I preferred driving at night, when traffic was lighter and temps were cooler. In doing so I missed what probably should have been seen during the day. If I had been traveling freely, in the spirit I now travel in, I would have most likely made the most of the daylight and pulled in to every attraction (I could afford). Can't really berate myself, though. Most of my driving for travel was mission-bound: visiting friends and family, and attending weddings and graduations.
The one time I did drive by day was my 2 weeks in the desert. No cellphone towers, no conference calls, no one else but me. Hour after hour, mile by mile I enjoyed the vast nothingness and the empty road. I don't think I talked with more than 20 people during that entire time, most of them being campground managers – no motels for me. I had brought my food, so I didn't need to shop for anything.

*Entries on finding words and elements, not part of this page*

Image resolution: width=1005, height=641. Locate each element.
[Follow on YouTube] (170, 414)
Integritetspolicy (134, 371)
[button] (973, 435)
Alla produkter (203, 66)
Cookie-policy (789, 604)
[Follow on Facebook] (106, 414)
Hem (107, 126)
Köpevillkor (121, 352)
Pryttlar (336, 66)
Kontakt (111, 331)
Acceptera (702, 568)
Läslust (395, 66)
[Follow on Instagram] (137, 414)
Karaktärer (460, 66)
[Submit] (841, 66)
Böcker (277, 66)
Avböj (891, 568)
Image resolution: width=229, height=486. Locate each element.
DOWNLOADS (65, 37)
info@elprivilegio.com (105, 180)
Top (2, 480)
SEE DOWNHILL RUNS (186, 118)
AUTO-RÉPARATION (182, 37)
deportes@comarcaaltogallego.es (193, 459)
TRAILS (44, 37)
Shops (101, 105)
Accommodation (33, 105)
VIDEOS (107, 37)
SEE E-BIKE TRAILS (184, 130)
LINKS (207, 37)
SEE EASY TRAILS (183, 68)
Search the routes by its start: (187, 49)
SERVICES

That trip completely changed me. In the middle of that vast nowhere I was forced to realize how small and defenseless I really am. All the meetings, the demands for my time or expertise at work, social exigences, all appearances... none of that mattered to the deer that nosed her way through the brambles I camped by and stood 3 meters away, looking at me. Silent and still, I returned her gaze. We communed at sunrise, oblivious to the world around us. After she left I broke camp, loaded up the car and drove on, windows down for the wind to swirl around me.
It is that feeling of peace, of not being in control or even having to be in control that assails me every time I hit the rails to a place I've never been in China. I don't conduct the train. I'm not in charge of anyone or anything and I have no expectations of my destination. I only have myself to look out for, and I'm no more important than anything else I might encounter along my way.
Maybe it takes being in timeless, beautiful China where my time is free and all my defenses are down to allow myself to be a true vagabond.